→ **Problem details**
Quote the lines word for word, starting with the line containing "Toggle bold formatting" and going on through the line containing "(x=19, y=536)". Leave the pictures out.

→ **Dataset rows**
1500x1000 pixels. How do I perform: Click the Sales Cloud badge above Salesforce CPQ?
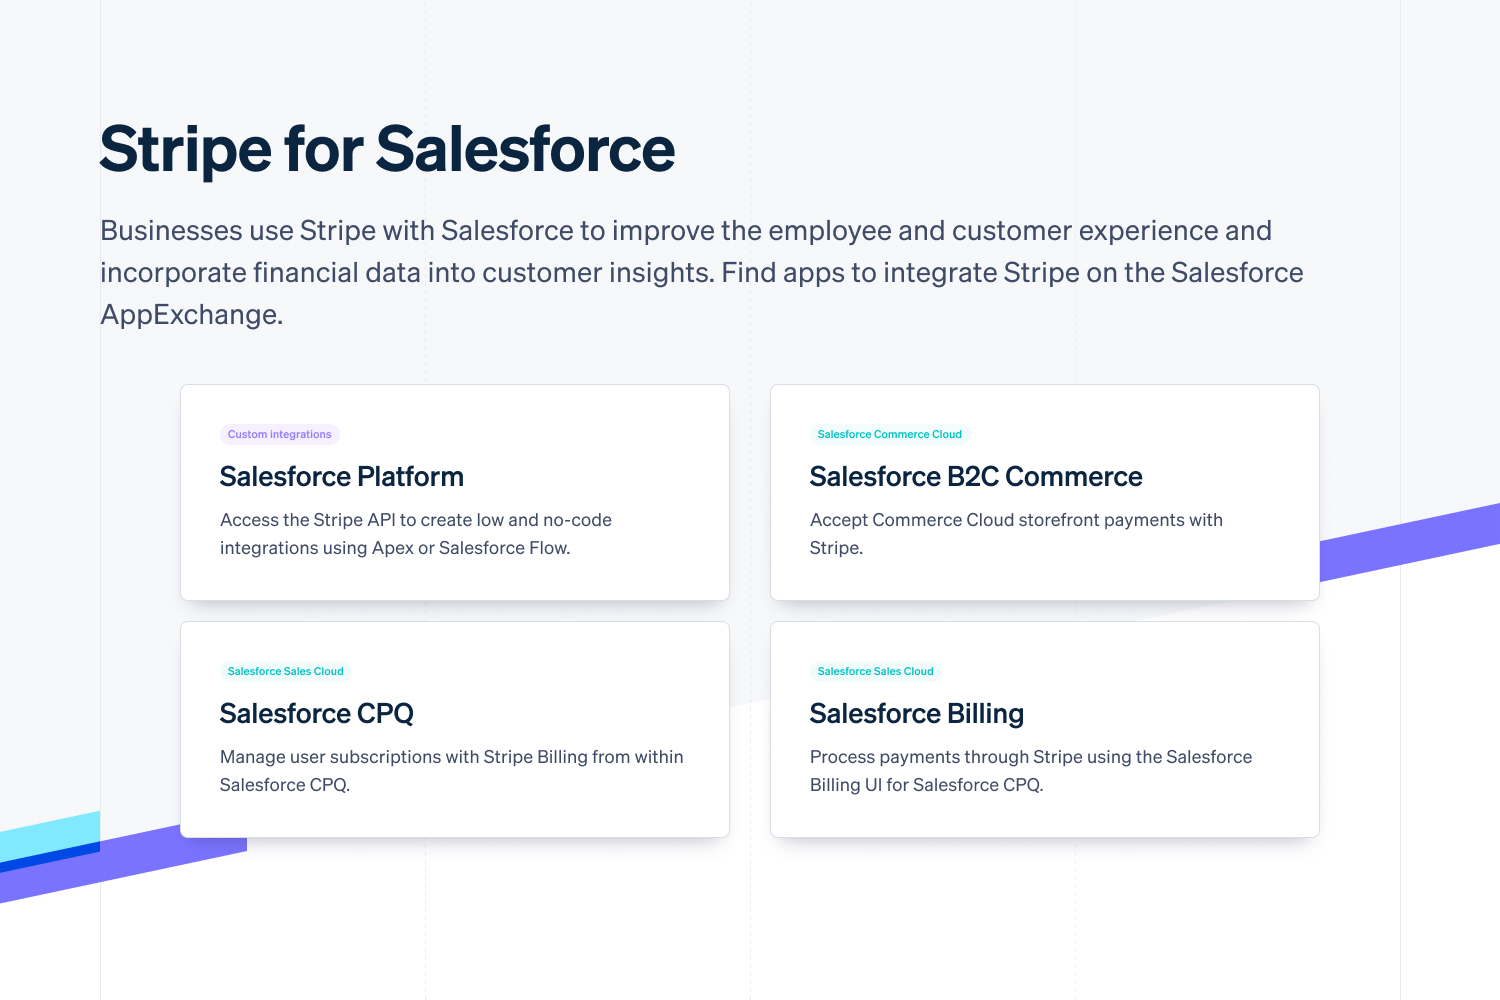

--

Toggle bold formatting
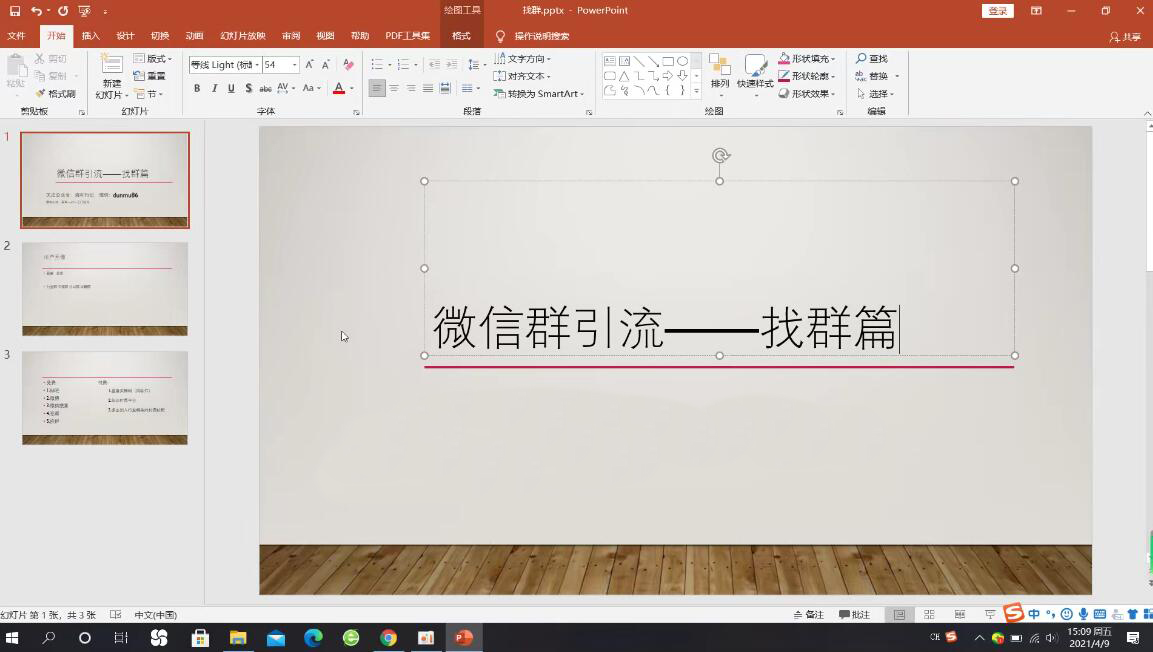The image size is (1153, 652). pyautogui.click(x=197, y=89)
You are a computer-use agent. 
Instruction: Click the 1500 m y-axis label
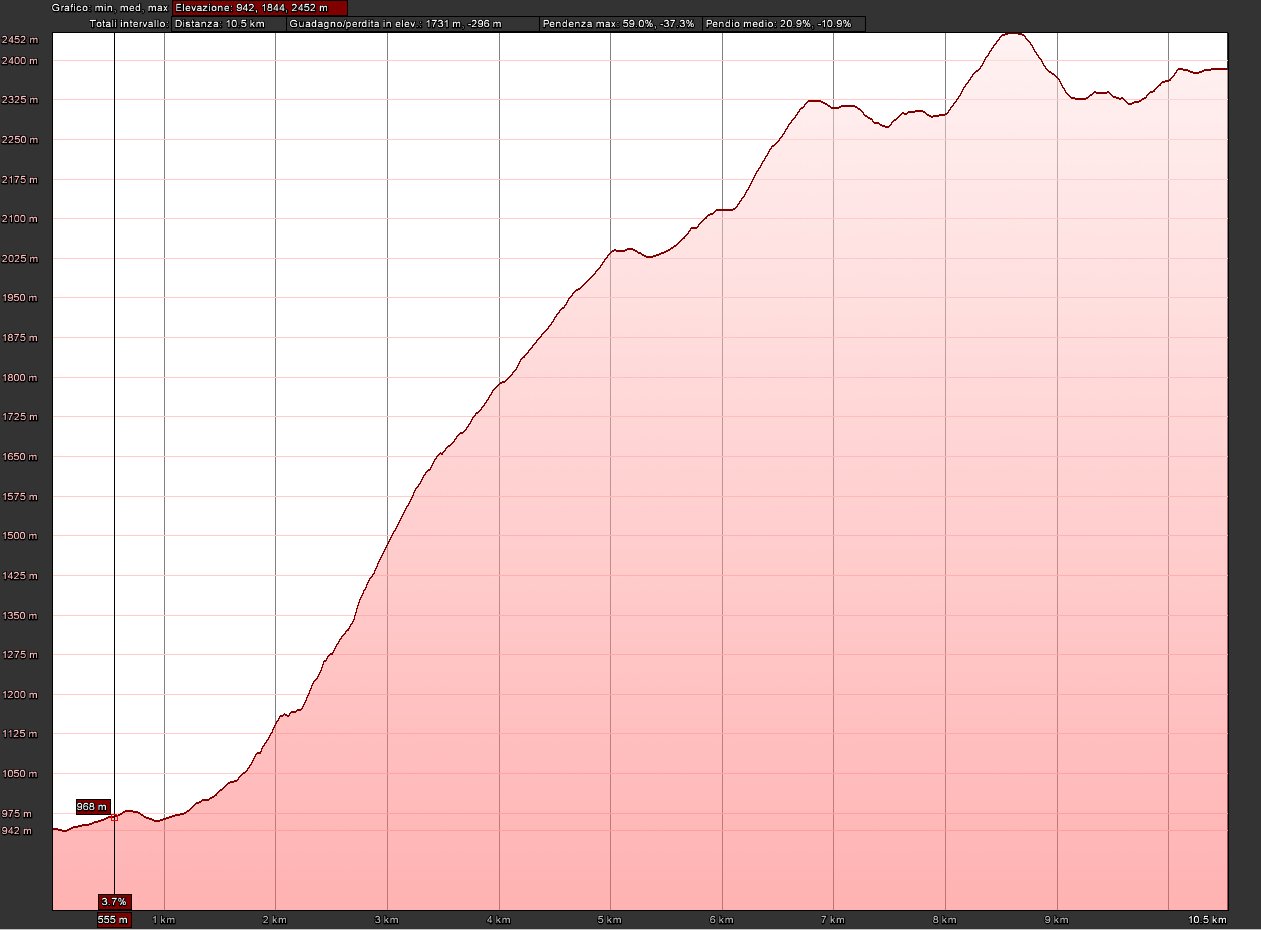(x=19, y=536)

→ **Task result**
Toggle bold formatting
The image size is (1153, 652). pyautogui.click(x=197, y=89)
You are a computer-use agent. 
Instruction: Click the 1500 m y-axis label
(x=19, y=536)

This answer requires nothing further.